## begin Data to process
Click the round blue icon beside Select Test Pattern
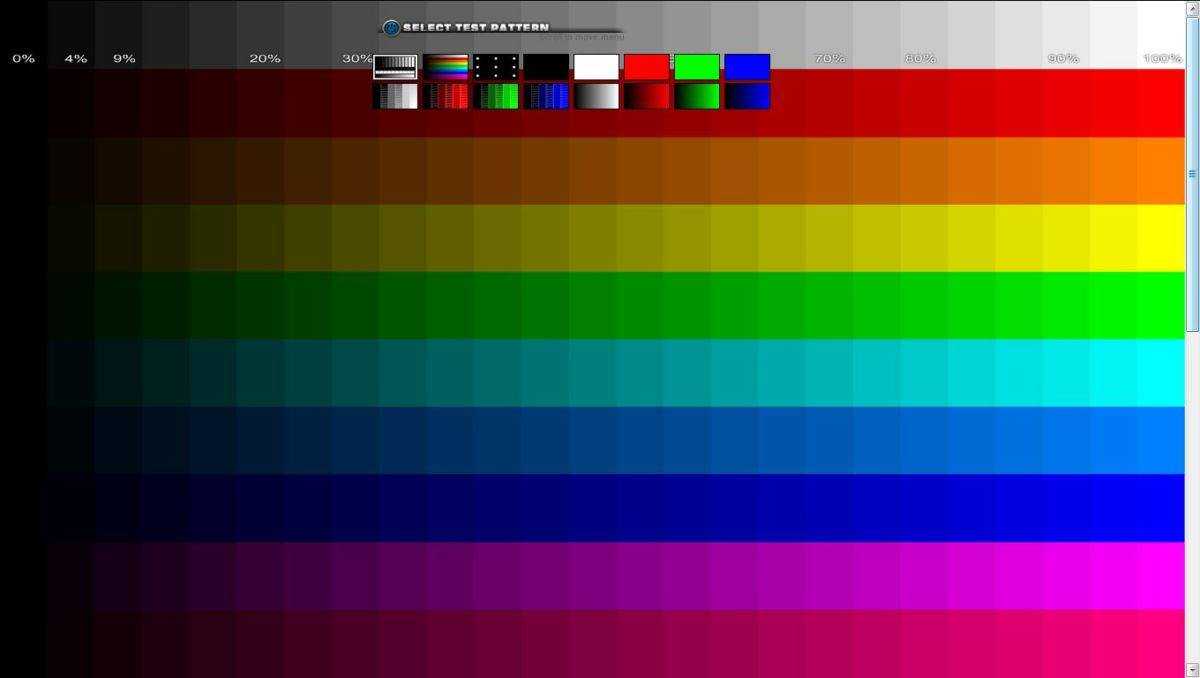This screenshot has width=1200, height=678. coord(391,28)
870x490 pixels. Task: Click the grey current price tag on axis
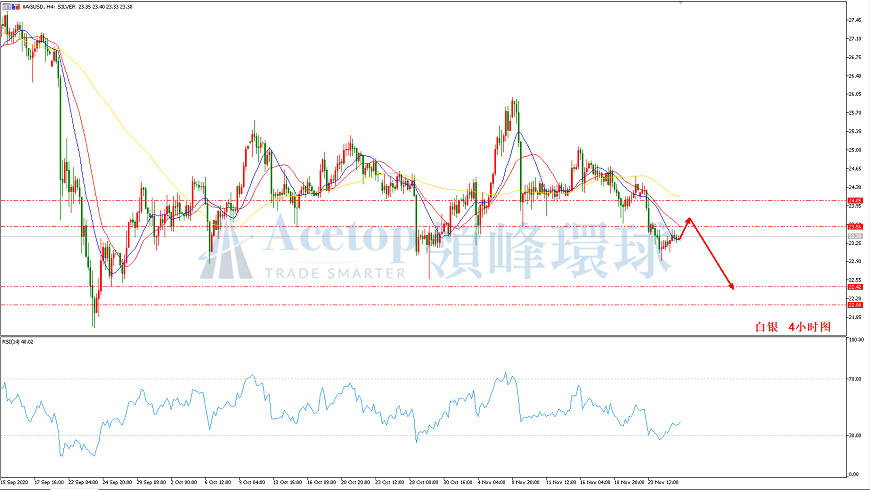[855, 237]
## end Data to process
## begin Data to process
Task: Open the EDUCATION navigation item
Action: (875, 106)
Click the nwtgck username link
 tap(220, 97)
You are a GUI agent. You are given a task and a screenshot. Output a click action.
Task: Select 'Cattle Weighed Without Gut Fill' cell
## end Data to process
## begin Data to process
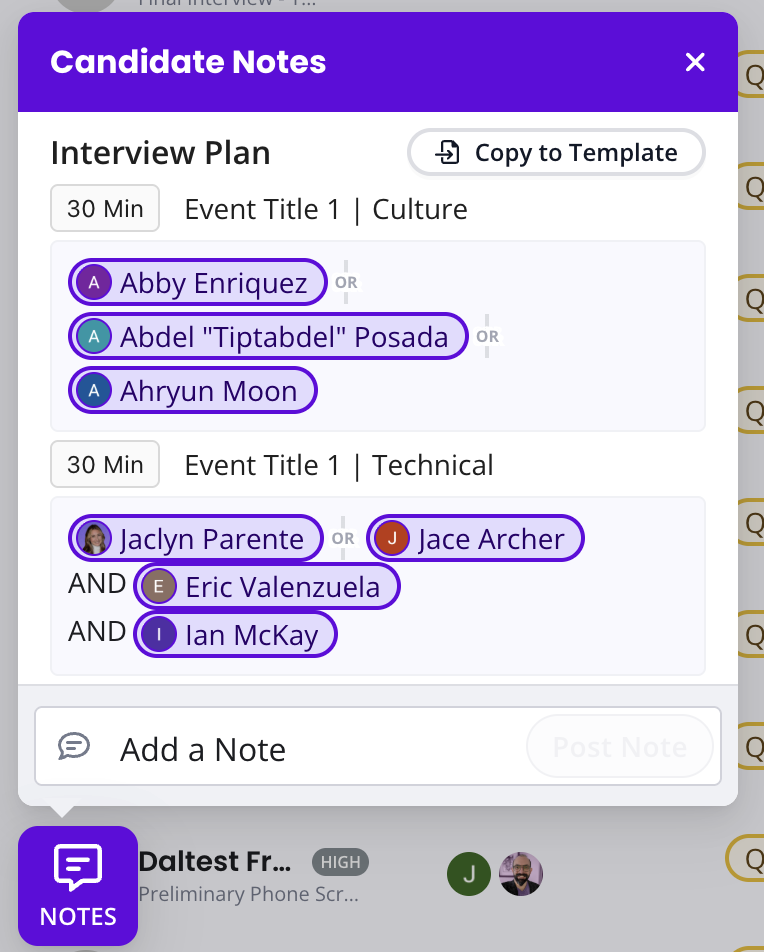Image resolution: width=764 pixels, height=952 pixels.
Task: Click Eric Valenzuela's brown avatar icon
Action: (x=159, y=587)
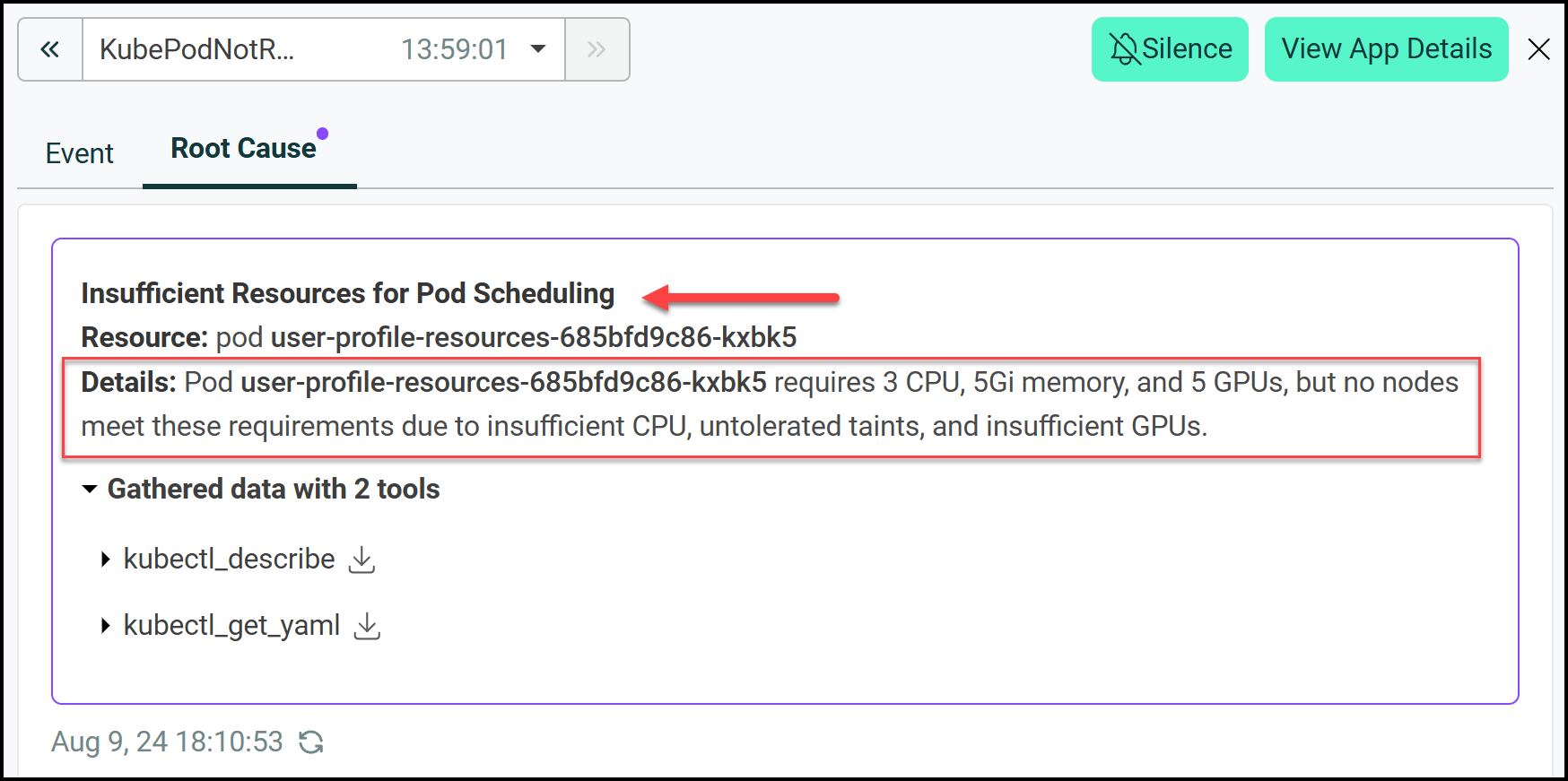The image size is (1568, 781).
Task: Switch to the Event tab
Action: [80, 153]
## end Data to process
What to do:
Please retype the material from the line containing "Task: Open the EDUCATION navigation item" up to and including the line containing "Task: Select 'Cattle".

Output below:
Task: Open the EDUCATION navigation item
Action: (875, 106)
Click the nwtgck username link
 tap(220, 97)
You are a GUI agent. You are given a task and a screenshot. Output a click action.
Task: Select 'Cattle Weighed Without Gut Fill' cell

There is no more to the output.